* Exercise brief:
Copy out the records from the line with "Click the Resolved checkmark icon" up to and including the line with "pos(303,116)", keeping the requests, and add 90 to every coordinate in the answers.

* Information provided:

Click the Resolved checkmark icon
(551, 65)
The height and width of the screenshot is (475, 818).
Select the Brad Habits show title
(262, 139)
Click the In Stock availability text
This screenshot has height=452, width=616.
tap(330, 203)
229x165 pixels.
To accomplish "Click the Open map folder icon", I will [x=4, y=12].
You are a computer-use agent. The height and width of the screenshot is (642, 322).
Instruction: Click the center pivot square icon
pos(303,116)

* * *

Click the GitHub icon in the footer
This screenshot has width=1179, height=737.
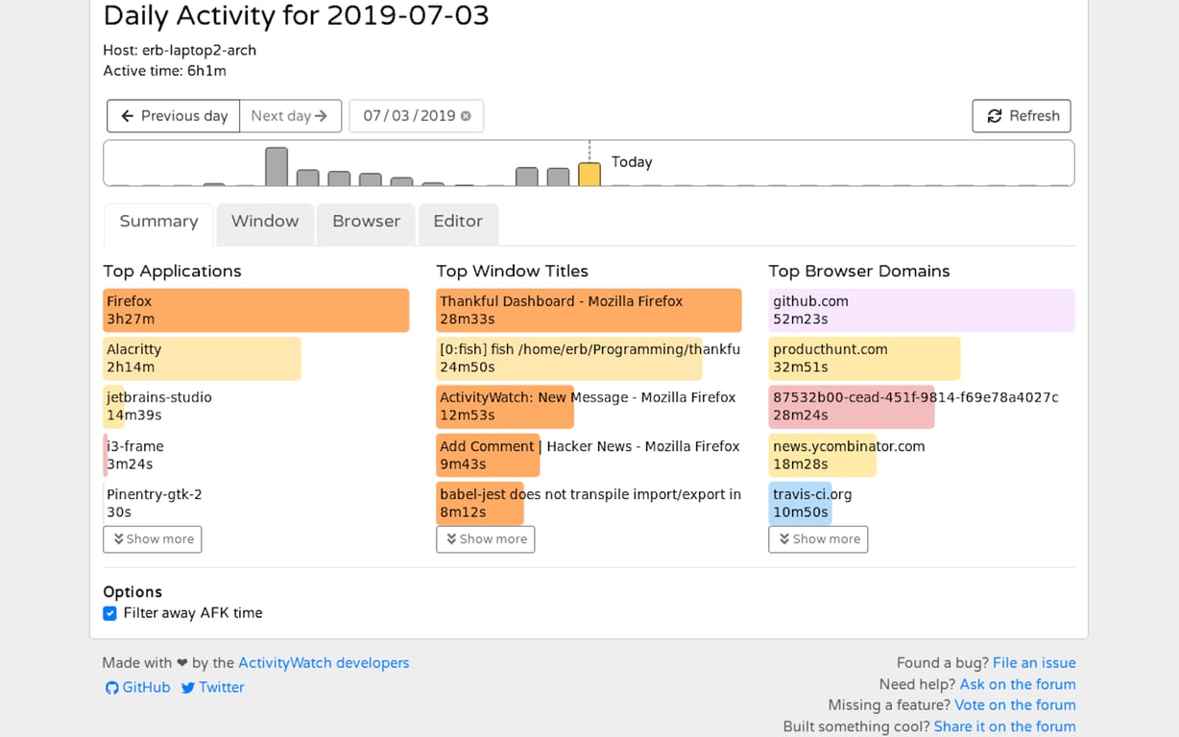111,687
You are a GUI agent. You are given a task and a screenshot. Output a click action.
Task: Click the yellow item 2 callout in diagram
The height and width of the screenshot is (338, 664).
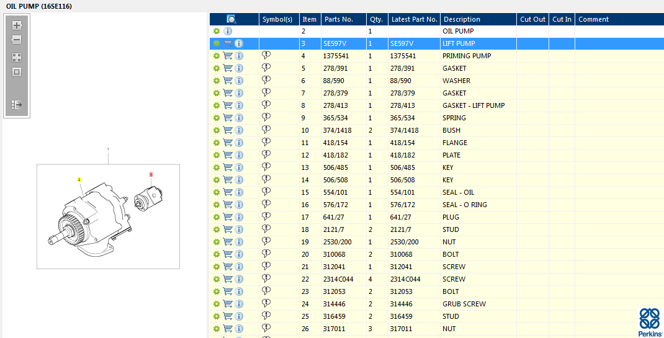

==

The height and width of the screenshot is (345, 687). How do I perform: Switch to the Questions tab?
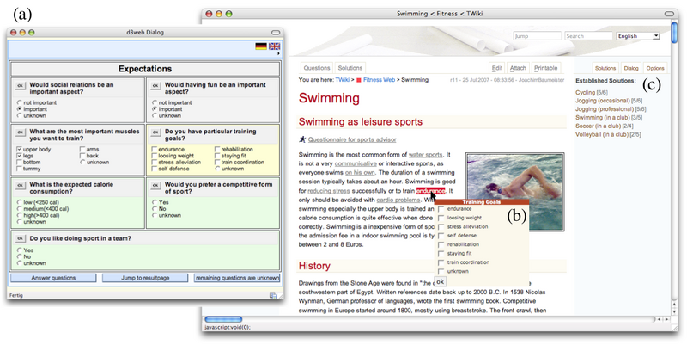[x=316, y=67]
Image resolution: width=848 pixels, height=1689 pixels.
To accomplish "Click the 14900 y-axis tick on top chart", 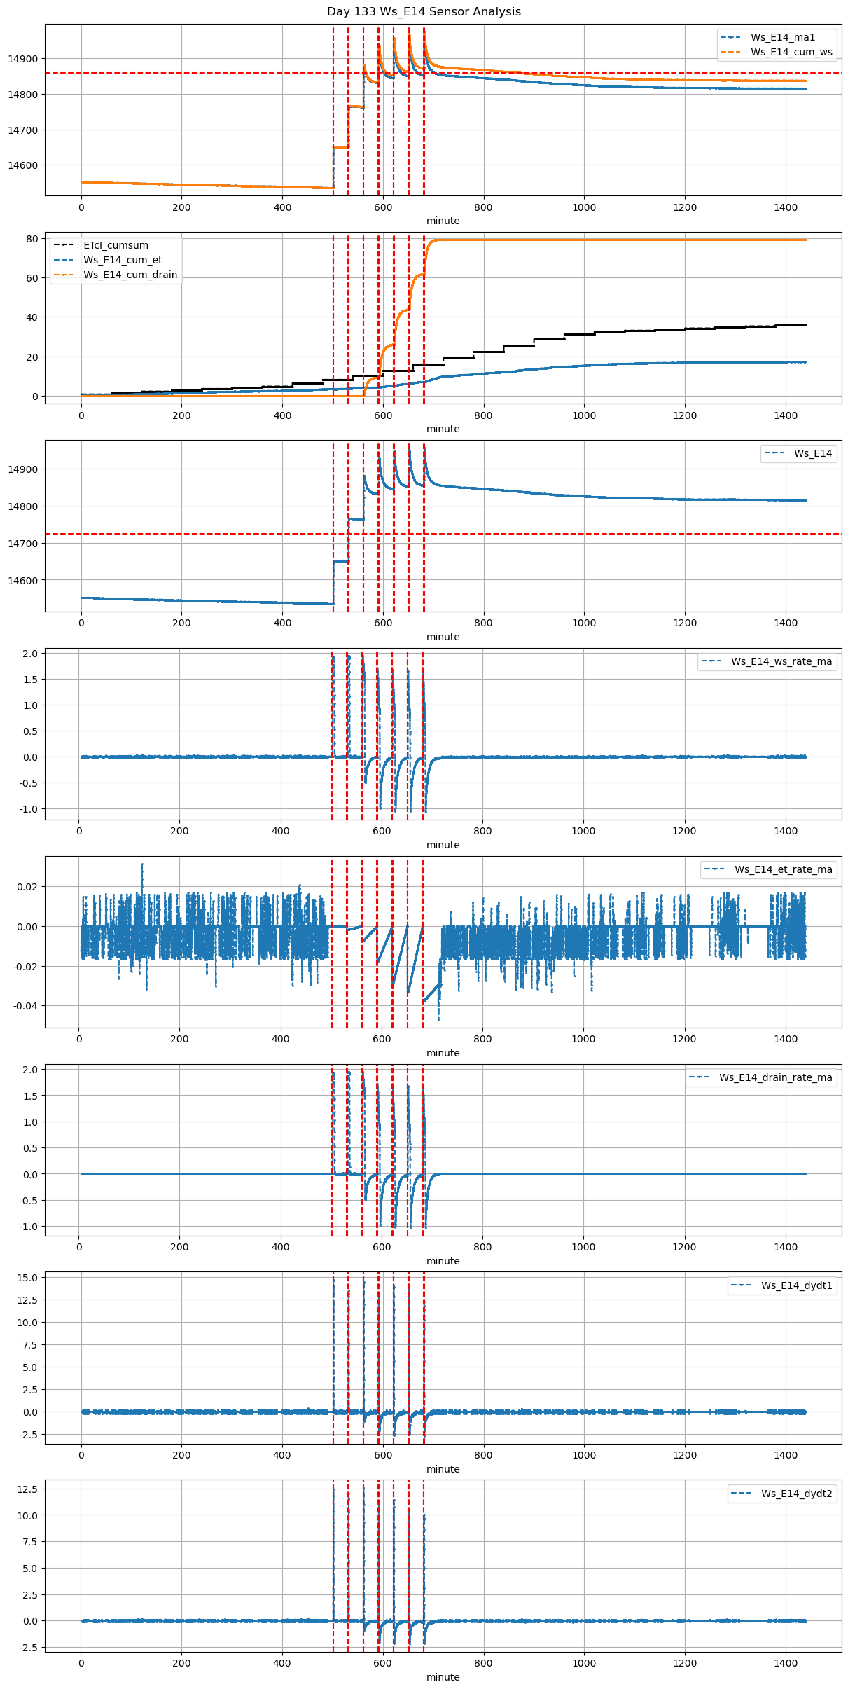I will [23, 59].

* Task output:
Click the Resolved checkmark icon
(641, 155)
The height and width of the screenshot is (475, 818).
Select the Brad Habits show title
(352, 229)
Click the In Stock availability text
This screenshot has height=452, width=616.
tap(420, 293)
229x165 pixels.
To accomplish "Click the Open map folder icon", I will [x=94, y=102].
You are a computer-use agent. The height and width of the screenshot is (642, 322).
Instruction: Click the center pivot square icon
pos(393,206)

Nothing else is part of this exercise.